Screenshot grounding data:
..........

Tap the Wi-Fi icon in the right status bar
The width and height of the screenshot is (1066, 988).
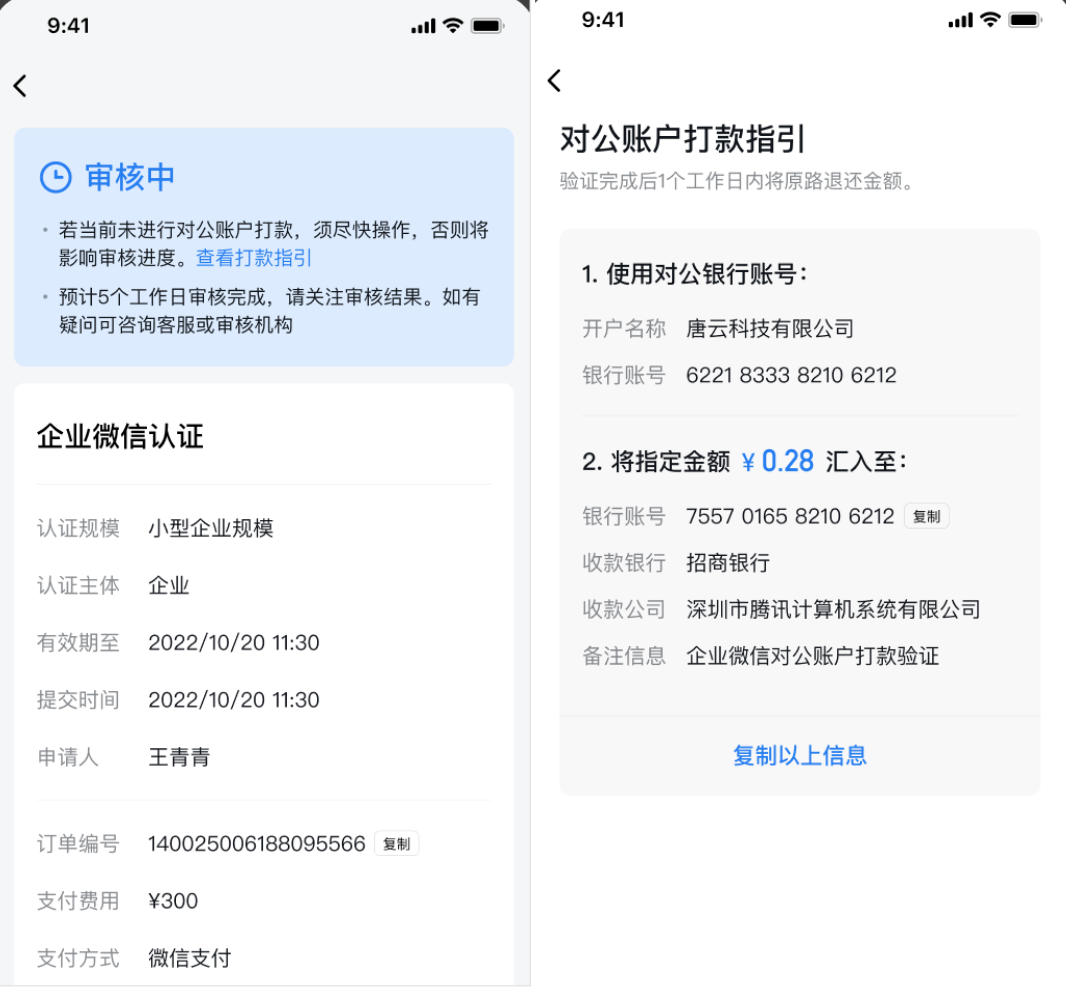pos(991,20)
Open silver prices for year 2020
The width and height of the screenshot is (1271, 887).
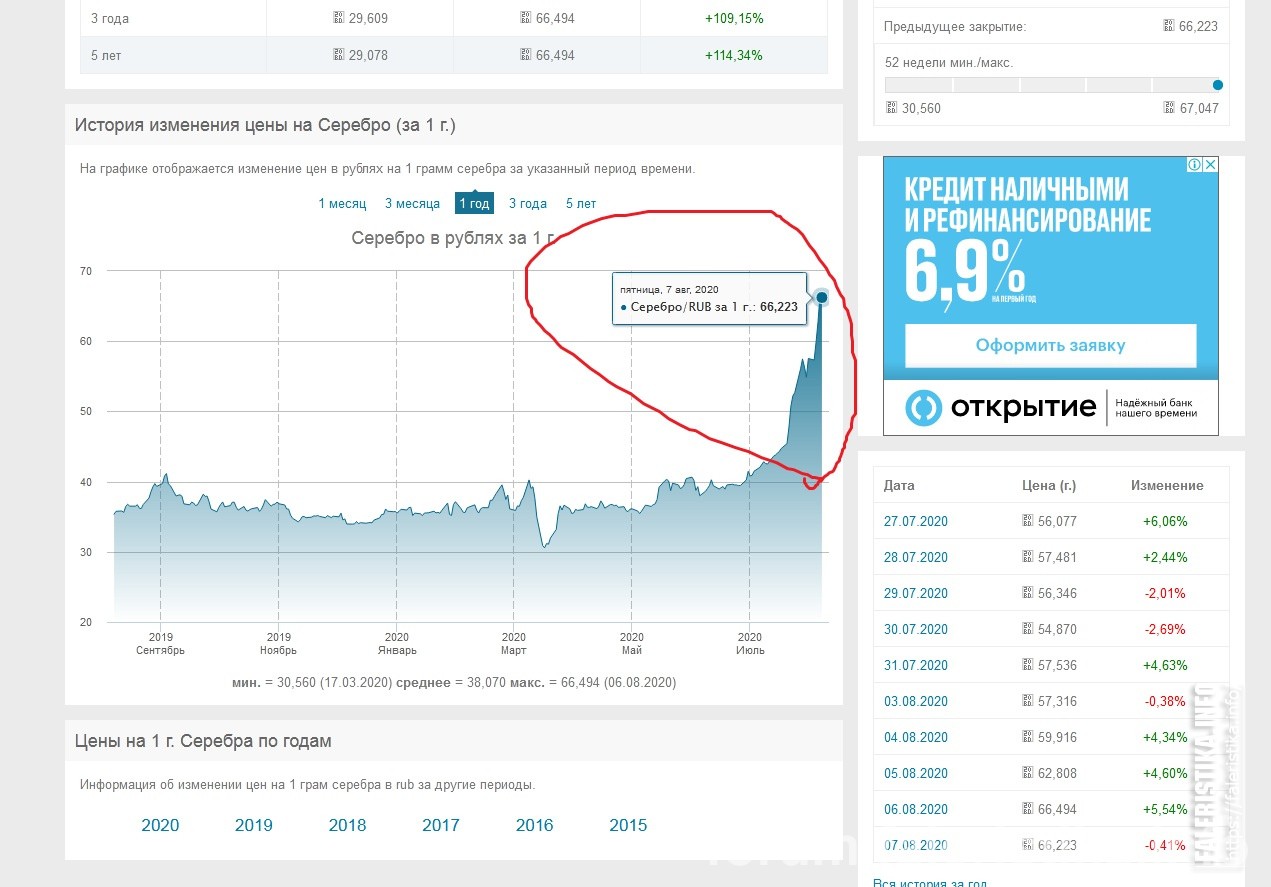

..........

#### [WORK REQUEST]
Letter for letter, reproduce every record above and skip the pictures.

#### [ANSWER TO THIS TASK]
Tap the Wi-Fi icon in the right status bar
The width and height of the screenshot is (1066, 988).
pos(991,20)
Open silver prices for year 2020
The width and height of the screenshot is (1271, 887).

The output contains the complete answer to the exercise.